4.2. Limitations of the Study

This study used only the YOLO series, but no comparison was made with different segmentation models (e.g., U-Net, Mask R-CNN). This shortcoming limits the comparative power of the study between methods. Although performed by experts in the field, the manual process of meniscal ROI selection may lead to some labeling errors. Although the study results were tested by external validation, the diversity of these datasets is limited across different clinical protocols or devices. The model’s performance on datasets from different MRI devices or imaging protocols has not yet been evaluated. In addition, evaluations on a single slice (sagittal) are another study limitation.

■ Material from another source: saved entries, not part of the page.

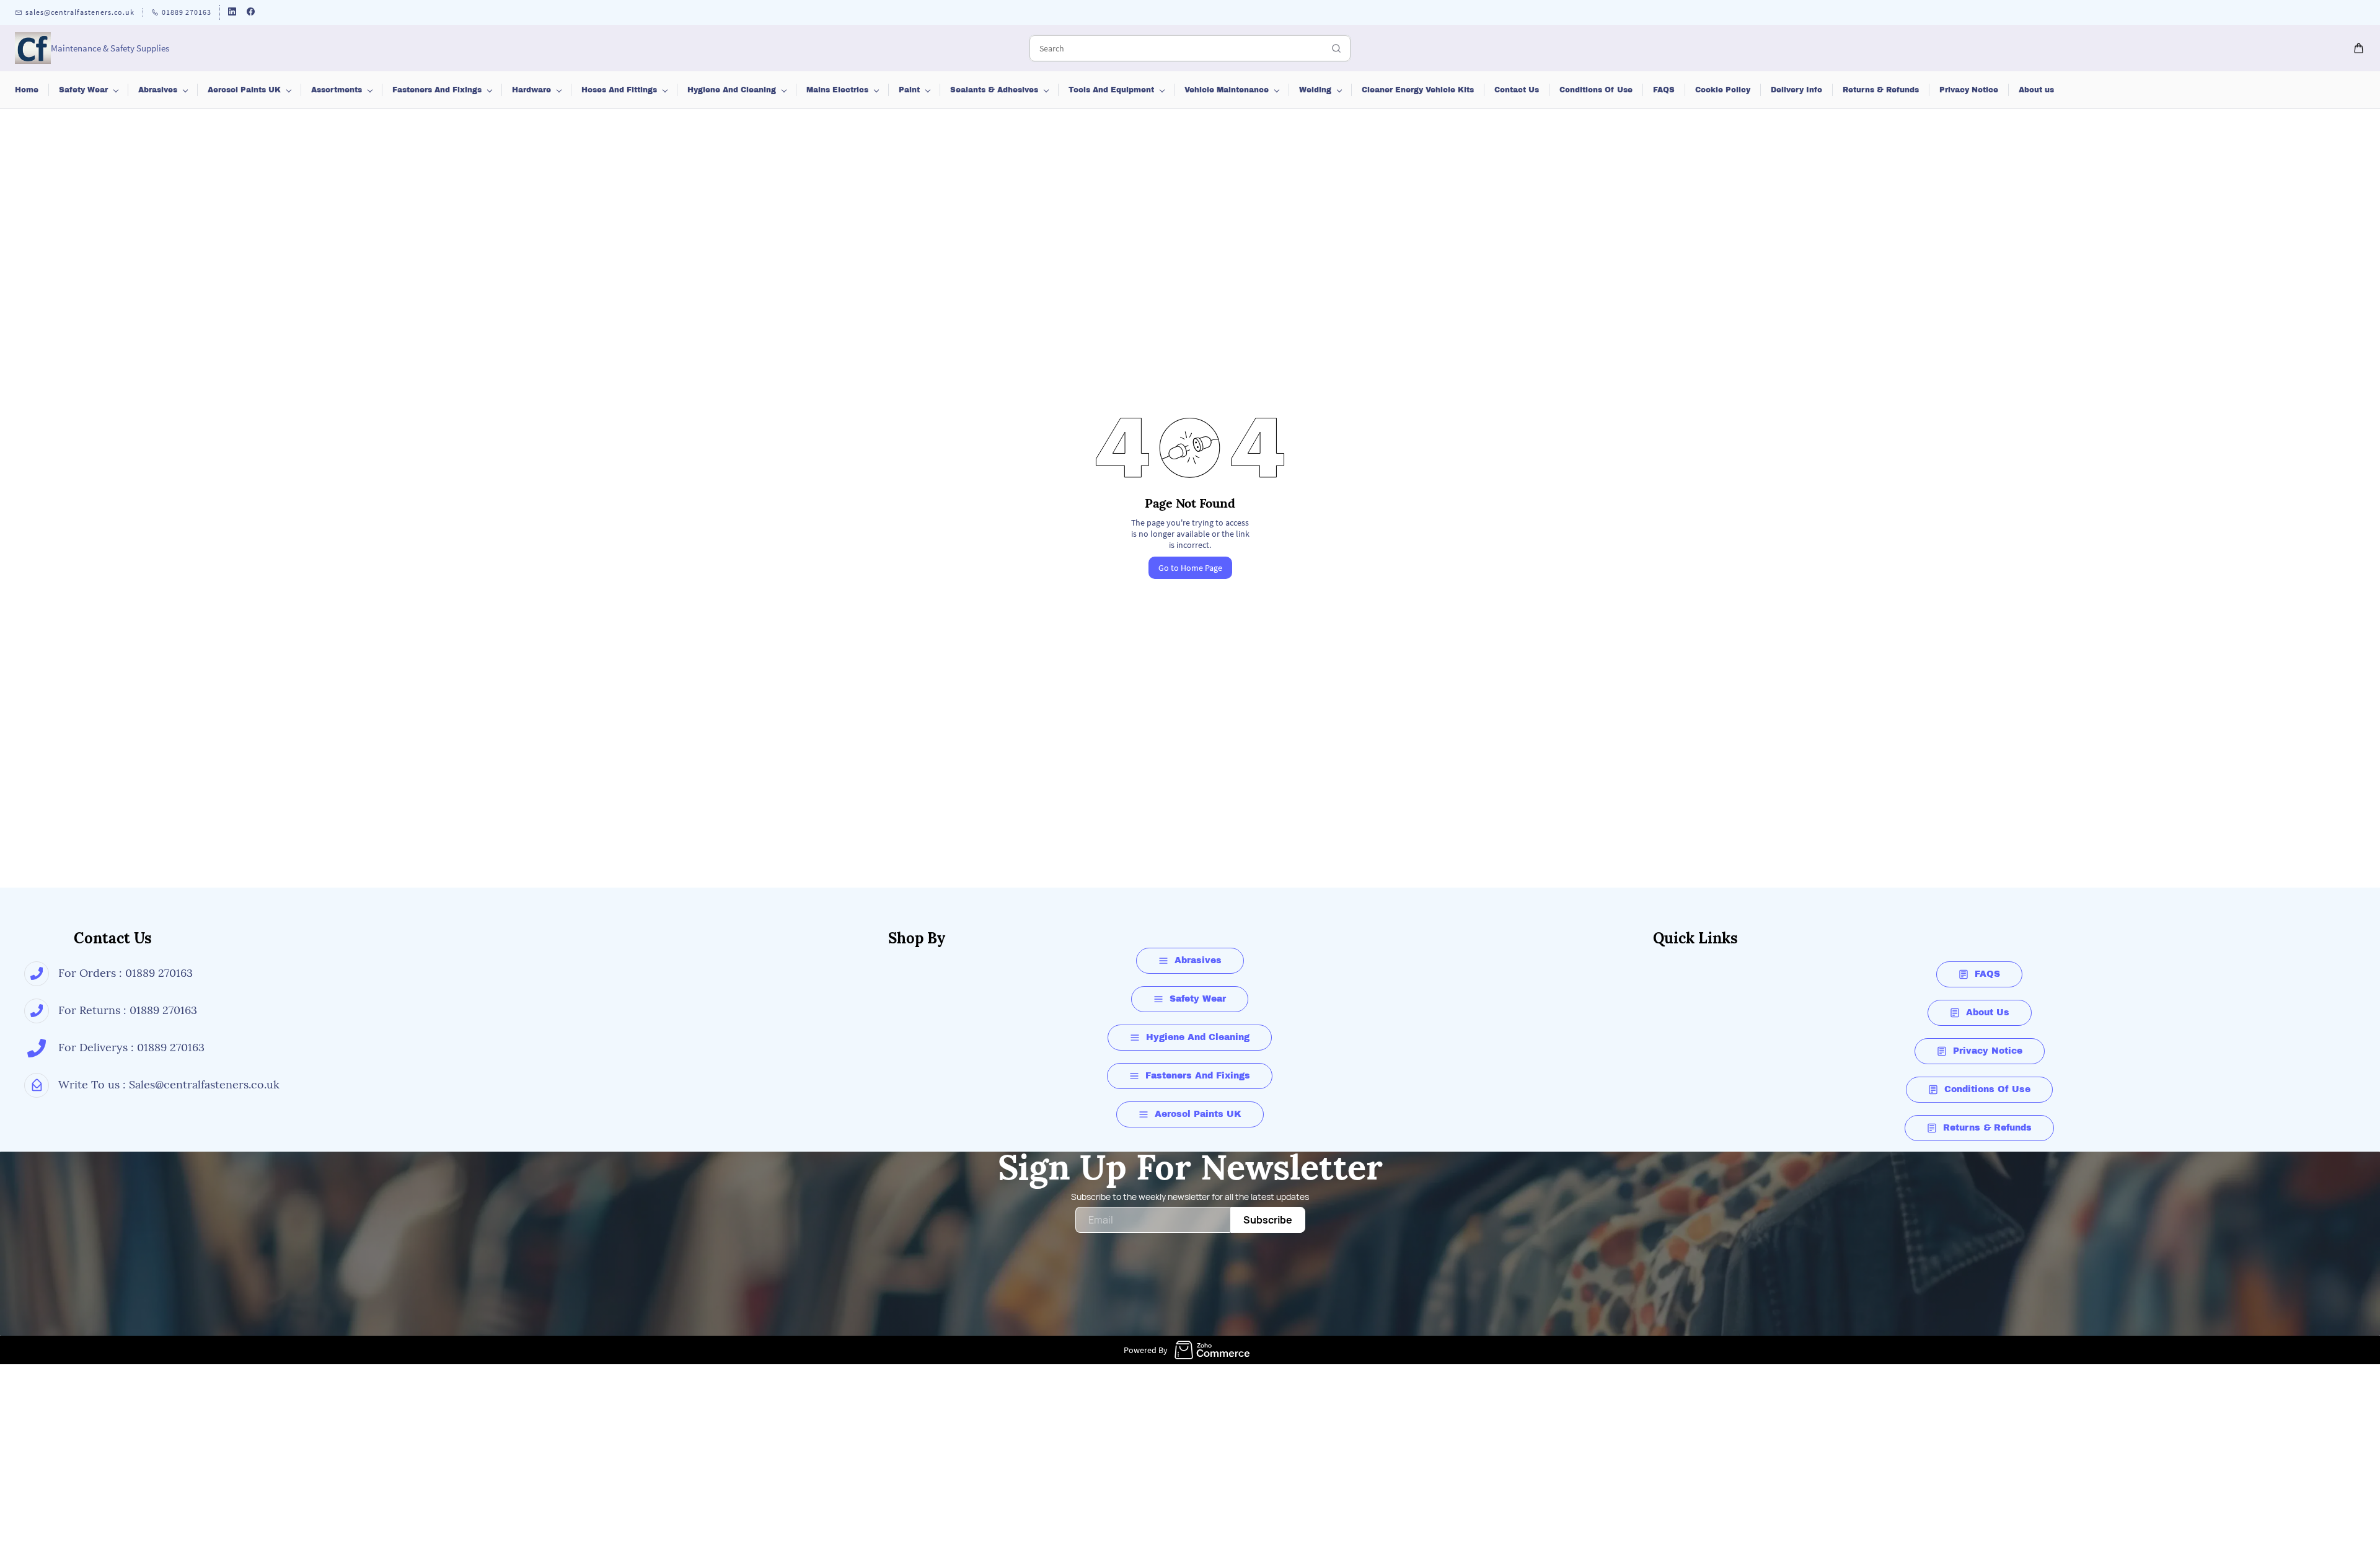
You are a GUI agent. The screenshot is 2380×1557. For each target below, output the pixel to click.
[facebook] (251, 12)
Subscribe (1267, 1220)
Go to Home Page (1190, 567)
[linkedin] (232, 12)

Although the proposed method shows strong segmentation performance, some limitations should be noted. The model performs exceptionally well in cases where meniscal tears have clear boundaries. However, for meniscal tears with irregular shapes or low contrast in MRI scans, the segmentation accuracy decreases slightly. This is probably due to the fact that, in these cases, it is difficult to distinguish meniscal tissue from the surrounding structures.

5. Conclusions

This study proposes an innovative method for meniscus segmentation using approaches based on YOLO series models and ensemble methods. Pixel-based voting, weighted multiple voting, and dynamic weighted multiple voting optimized by grid search are used for ensemble methods, and their performances are compared. Combining the strengths of these methods with the strengths of YOLO models contributes to the performance improvement in meniscus ROI area detection. According to the DCS, PPV, and Sensitivity metrics, the values of the proposed method in the test set were calculated as 0.8976 (±0.0071), 0.8561 (±0.0121), and 0.9467 (±0.0077), respectively. The same metrics were calculated as 0.9004 (±0.0064), 0.8876 (±0.0134), and 0.9200 (±0.0119) in the external set. In particular, the dynamic weighted multiple voting methods optimized with grid search showed superior performance in both datasets.

This study’s findings show that the proposed method for meniscal segmentation offers high reliability and applies to clinical averages. Addressing the limitations mentioned in the discussion section and increasing the diversity of the dataset will make it possible to test the method in a wider range of clinical applications in the future.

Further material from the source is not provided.